Em época de crise, os inimigos se unem. Ou tentam. A empresa de química e biotecnologia agrícola Monsanto rejeitou esta semana a segunda oferta de compra da empresa química alemã Bayer. Repetiu o discurso da primeira rejeição: sim, está disposta ao enlace, mas o dote está aquém do esperado. E olhe que o dote – 62 bilhões de dólares, depois elevados para 64 – é a maior oferta em dinheiro já feita para comprar uma companhia, um pouco acima dos 60,4 bilhões de dólares pagos pela cervejaria Inbev para comprar a rival Anheuser Busch, em 2008 (outras fusões costumam envolver troca de ações).

Um dia depois, na quarta-feira 20, os acionistas da Dow Química e da DuPont aprovaram a fusão das duas maiores companhias químicas dos Estados Unidos. O negócio envolve uma troca de ações de 59 bilhões de dólares, sem dinheiro mudando de mãos. A comunhão de bens será 50% a 50% – e as sinergias, com economia prevista de 3 bilhões de dólares, já estão permitindo retirar milhares de trabalhadores da lista de convidados para a festa. (A DuPont divulgou que espera gastar 650 milhões de dólares com rescisões, o que representaria um corte de 10% de sua mão de obra global, ou 6.300 demitidos.)

Quando o acordo para criar a DowDuPont foi anunciado, em dezembro passado, grupos de fazendeiros se disseram preocupados com a consolidação no setor de sementes e pesticidas. As três maiúsculas no nome da companhia servem de sinal do gigantismo: ela terá, por exemplo, 41% do mercado americano de sementes de milho e 38% das sementes de soja.

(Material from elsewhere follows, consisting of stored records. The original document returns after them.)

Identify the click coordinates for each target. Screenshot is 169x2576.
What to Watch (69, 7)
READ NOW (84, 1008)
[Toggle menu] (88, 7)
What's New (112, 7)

O Sindicato Nacional de Fazendeiros afirmou que o negócio “iria certamente aumentar a pressão para as demais companhias se fundirem, o que resultaria em ainda menos competição, redução na inovação e provavelmente custos maiores para os fazendeiros”.
Quanto à pressão para novas fusões, a previsão não podia ser mais acertada. Apenas dois meses depois, a estatal chinesa ChemChina anunciou a compra da suíça Syngenta, por 43 bilhões de dólares. Em maio, surgiu a proposta da Bayer para a americana Monsanto.

Mesmo se não chegar a acordo com a Bayer, a Monsanto não pretende ficar solteira. Está em conversas com a também alemã Basf, para comprar sua divisão de soluções agrícolas. Não quer ser a única das grandes do setor a não arranjar uma fusão. Ainda mais sendo ela a responsável pelo sinal para o início da onda de casamentos, quando fez três tentativas de comprar a Syngenta, no ano passado.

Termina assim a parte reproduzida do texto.